It is difficult to know where to start with writing a blog. The opening article should surely be one to capture the audience, one that broaches a topic dear to the author’s heart, one that makes people want to return. I do not want to make this a glorified diary – I am not quite arrogant enough to believe that people care about my day to day activities – yet there must be a personal element. The old mantra of “write about what you know” is a place to start for any novice like myself.
Bearing that in mind, I am starting my blog by discussing the city that I have recently left, but which will always be my hometown. Specifically, it is the football season that has brought Liverpool back to the foreground of the sport world. Being a bloody bloke, and a top scouser, this is surely the best place to start.

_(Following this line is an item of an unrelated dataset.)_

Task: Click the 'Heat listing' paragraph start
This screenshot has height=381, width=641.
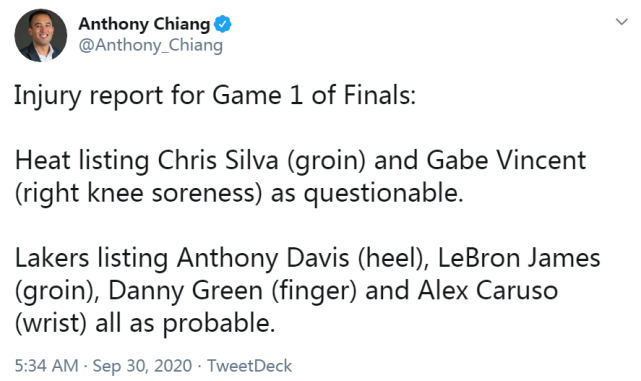Action: pyautogui.click(x=82, y=161)
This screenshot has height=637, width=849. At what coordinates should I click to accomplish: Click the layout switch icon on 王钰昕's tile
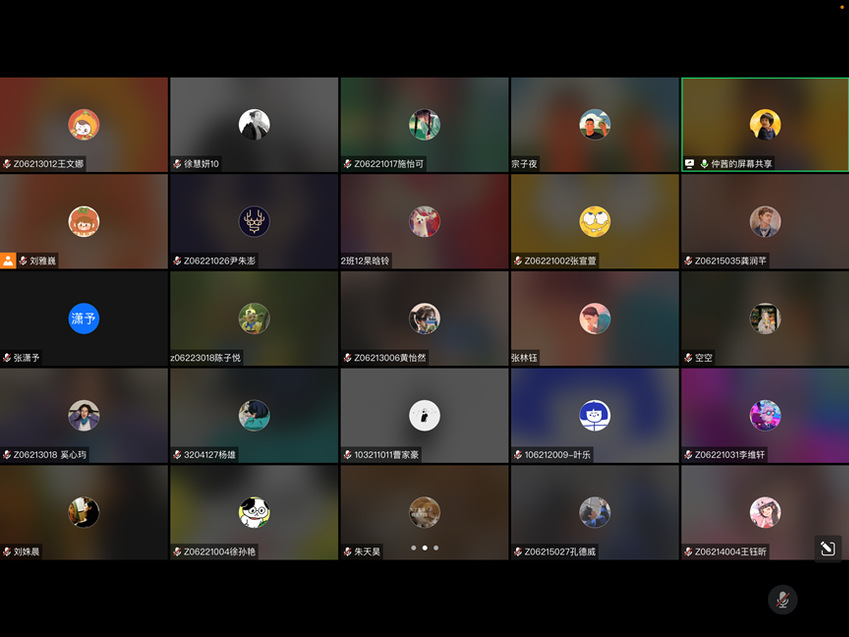827,548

Both Liverpool and Everton have, by general consensus, overachieved this year, playing a brand of attacking, flowing, ‘liquid football’ that has excited both the partisan and neutral fans. Both had respective, lofty ambitions just a week or so ago – Everton’s was to finish in the top 4 for the first time since 2004/05, a return to the heady days of Pistone, Beattie, and Kevin Kilbane. Liverpool’s was the ultimate – a Premier League title; an aim that, up until the events of the last 11 or so days, was firmly in their hands. Prior to their capitulation against Crystal Palace, cruelly reminiscent of Liverpool’s greatest night in reverse (a ‘Crystanbul’, if you will), Everton faced Manchester City, with the possibility of an Everton victory going a long way to handing the title to their neighbours.
Unsurprisingly, this turn of events elicited the question, “would Everton fans rather lose than help Liverpool win the league?” I was not surprised, although a little saddened, to hear a portion say that yes, as Everton had little to play for, they would rather sabotage the campaign of their rivals.
I myself am an Everton fan, and there is no doubt in my mind who I want to win the league. Liverpool. Yes, local rivalries are all good fun when kept light-hearted, and I can’t deny a certain schadenfreude when Liverpool lose, but I have never understood this blind tribalism.
My family is split almost exactly 50-50 between the two clubs. My Dad is an Evertonian, as is one of his brothers – his other 2 siblings are Liverpool fans. If my Dad had chosen Liverpool, there is a high chance that I would have done the same. I love Everton, but they are only “in my blood” as much as Liverpool are. I just happened to side with my Dad when I was growing up, went to Goodison when I was 5/6 years old, and that was that.
If Liverpool win the league, yes the stick would be a nightmare, but to actually see my family and friends overjoyed having waited so long for a league victory would far outweigh any tribalism. I am too young to have been alive for Hillsborough, but its legacy resounds around the city. My Uncle, who died 18 months ago, was a season ticket holder at Anfield for longer than I have been alive. I watched the Liverpool vs Manchester City game in a pub in Hampstead. Even on the other side of the country, the pub erupted when Coutinho bent in the winner. My heart raced; I knew what would be going through the minds of my family. I knew what was going through my own mind, I knew why the hairs on my neck had stood up in the minute’s silence, I knew why my shoulders had slumped when City netted an equaliser. I know how much the title would mean to people I know and love. I have moved away, but the desire for Merseyside to succeed, for the wave of triumph and collective joy to sweep across its streets, is stronger than ever. The Hillsborough tributes have shown how the city can stand as one; we are families and friend groups split between red and blue.
That Gerrard slip was fucking hilarious though.